YOUR INSTRUCTIONS: Convert the rows from the one containing "(888) 857-0071 (198, 2006)" through the one containing "Partner (374, 508)" into a numbered list, omitting any blank lines. List only those rows.

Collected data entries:
:::::
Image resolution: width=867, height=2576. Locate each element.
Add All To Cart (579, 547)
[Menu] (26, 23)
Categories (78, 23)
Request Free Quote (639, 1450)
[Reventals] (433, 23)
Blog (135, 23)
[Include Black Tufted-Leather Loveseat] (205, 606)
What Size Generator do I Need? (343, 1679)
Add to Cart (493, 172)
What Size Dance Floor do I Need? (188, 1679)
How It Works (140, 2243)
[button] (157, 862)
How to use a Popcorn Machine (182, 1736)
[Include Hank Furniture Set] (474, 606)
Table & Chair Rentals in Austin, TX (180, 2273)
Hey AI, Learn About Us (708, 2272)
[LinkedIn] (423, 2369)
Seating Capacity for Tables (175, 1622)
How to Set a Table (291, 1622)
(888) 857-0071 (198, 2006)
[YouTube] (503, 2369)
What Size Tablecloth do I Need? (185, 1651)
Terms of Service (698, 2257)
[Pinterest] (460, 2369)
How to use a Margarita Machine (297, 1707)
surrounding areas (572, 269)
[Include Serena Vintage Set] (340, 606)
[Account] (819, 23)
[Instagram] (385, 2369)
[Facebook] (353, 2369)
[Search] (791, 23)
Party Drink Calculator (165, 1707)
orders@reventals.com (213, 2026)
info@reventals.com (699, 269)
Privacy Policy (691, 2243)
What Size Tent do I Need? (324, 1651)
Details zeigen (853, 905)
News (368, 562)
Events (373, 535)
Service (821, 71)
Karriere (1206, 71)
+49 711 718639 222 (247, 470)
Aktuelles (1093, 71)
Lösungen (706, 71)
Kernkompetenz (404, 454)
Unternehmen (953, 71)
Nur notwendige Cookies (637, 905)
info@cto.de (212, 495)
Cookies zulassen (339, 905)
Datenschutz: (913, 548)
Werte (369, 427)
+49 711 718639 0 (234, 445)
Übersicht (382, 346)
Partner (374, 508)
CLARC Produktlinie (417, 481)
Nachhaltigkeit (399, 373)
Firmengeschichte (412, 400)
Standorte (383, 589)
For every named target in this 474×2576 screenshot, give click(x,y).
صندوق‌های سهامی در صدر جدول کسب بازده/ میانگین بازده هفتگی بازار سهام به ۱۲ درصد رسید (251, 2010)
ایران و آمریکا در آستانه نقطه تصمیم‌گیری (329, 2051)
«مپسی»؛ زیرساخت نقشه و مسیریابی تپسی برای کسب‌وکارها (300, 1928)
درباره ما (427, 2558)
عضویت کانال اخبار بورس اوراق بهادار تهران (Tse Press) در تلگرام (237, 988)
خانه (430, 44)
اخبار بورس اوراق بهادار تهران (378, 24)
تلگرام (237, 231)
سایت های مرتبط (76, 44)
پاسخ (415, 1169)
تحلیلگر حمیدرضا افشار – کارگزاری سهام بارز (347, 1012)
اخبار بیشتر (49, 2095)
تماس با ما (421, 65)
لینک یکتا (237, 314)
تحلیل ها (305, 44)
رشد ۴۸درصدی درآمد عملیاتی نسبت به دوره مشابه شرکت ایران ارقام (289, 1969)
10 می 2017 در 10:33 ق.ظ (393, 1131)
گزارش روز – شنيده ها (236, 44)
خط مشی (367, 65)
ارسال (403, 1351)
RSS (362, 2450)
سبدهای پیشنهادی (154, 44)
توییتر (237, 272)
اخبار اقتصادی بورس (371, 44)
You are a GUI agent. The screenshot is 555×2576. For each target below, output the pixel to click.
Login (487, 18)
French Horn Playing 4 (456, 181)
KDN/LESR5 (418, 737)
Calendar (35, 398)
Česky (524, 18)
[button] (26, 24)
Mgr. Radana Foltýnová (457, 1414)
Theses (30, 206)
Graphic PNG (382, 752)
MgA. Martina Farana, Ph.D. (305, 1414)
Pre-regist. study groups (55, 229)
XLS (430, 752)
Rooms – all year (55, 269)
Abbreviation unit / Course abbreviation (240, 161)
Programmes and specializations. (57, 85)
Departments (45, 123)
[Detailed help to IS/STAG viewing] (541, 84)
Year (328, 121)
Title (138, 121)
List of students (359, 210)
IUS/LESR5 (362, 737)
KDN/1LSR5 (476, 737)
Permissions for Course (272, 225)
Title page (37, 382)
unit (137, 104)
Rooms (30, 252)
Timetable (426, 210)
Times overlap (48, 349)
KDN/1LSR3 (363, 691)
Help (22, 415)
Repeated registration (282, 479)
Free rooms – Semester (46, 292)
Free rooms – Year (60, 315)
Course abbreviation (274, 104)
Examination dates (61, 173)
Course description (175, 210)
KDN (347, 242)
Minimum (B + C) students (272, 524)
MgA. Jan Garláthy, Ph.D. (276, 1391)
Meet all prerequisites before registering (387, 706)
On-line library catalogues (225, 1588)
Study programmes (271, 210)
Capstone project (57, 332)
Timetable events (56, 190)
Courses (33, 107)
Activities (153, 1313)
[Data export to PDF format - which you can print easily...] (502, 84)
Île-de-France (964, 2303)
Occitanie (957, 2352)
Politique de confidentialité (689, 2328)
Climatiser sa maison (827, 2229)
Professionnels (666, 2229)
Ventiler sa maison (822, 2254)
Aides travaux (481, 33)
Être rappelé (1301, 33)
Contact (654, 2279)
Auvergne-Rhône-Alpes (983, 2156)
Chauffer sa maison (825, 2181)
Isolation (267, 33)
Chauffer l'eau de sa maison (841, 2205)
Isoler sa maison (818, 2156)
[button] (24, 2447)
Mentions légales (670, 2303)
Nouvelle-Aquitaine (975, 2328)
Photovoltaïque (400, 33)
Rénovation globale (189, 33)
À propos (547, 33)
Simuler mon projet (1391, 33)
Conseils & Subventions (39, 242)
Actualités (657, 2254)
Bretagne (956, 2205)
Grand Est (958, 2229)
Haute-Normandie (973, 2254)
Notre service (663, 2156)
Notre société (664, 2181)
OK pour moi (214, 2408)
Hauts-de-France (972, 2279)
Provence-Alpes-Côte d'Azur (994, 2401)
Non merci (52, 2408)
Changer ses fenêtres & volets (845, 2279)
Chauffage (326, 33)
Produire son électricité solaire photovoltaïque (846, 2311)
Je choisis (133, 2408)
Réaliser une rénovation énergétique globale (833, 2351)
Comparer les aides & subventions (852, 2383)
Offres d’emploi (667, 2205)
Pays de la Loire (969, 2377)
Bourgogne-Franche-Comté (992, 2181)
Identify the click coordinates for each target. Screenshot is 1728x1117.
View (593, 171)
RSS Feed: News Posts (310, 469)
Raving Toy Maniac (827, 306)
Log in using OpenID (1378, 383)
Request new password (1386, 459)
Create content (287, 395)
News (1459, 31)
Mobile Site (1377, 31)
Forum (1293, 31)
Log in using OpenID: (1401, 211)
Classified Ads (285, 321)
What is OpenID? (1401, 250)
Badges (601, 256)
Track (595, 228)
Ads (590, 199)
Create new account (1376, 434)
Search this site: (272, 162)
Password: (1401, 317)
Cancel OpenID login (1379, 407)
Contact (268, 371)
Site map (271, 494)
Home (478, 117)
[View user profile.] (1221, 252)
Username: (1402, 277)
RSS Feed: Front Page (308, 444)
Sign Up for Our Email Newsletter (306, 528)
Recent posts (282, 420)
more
:::::
TASK ANSWER:
1. (888) 857-0071 (198, 2006)
2. [YouTube] (503, 2369)
3. What Size Tablecloth do I Need? (185, 1651)
4. Terms of Service (698, 2257)
5. [Pinterest] (460, 2369)
6. How to use a Margarita Machine (297, 1707)
7. surrounding areas (572, 269)
8. [Include Serena Vintage Set] (340, 606)
9. [Account] (819, 23)
10. [Instagram] (385, 2369)
11. [Facebook] (353, 2369)
12. [Search] (791, 23)
13. Party Drink Calculator (165, 1707)
14. orders@reventals.com (213, 2026)
15. info@reventals.com (699, 269)
16. Privacy Policy (691, 2243)
17. What Size Tent do I Need? (324, 1651)
18. Details zeigen (853, 905)
19. News (368, 562)
20. Events (373, 535)
21. Service (821, 71)
22. Karriere (1206, 71)
23. +49 711 718639 222 (247, 470)
24. Aktuelles (1093, 71)
25. Lösungen (706, 71)
26. Kernkompetenz (404, 454)
27. Unternehmen (953, 71)
28. Nur notwendige Cookies (637, 905)
29. info@cto.de (212, 495)
30. Cookies zulassen (339, 905)
31. Datenschutz: (913, 548)
32. Werte (369, 427)
33. +49 711 718639 0 (234, 445)
34. Übersicht (382, 346)
35. Partner (374, 508)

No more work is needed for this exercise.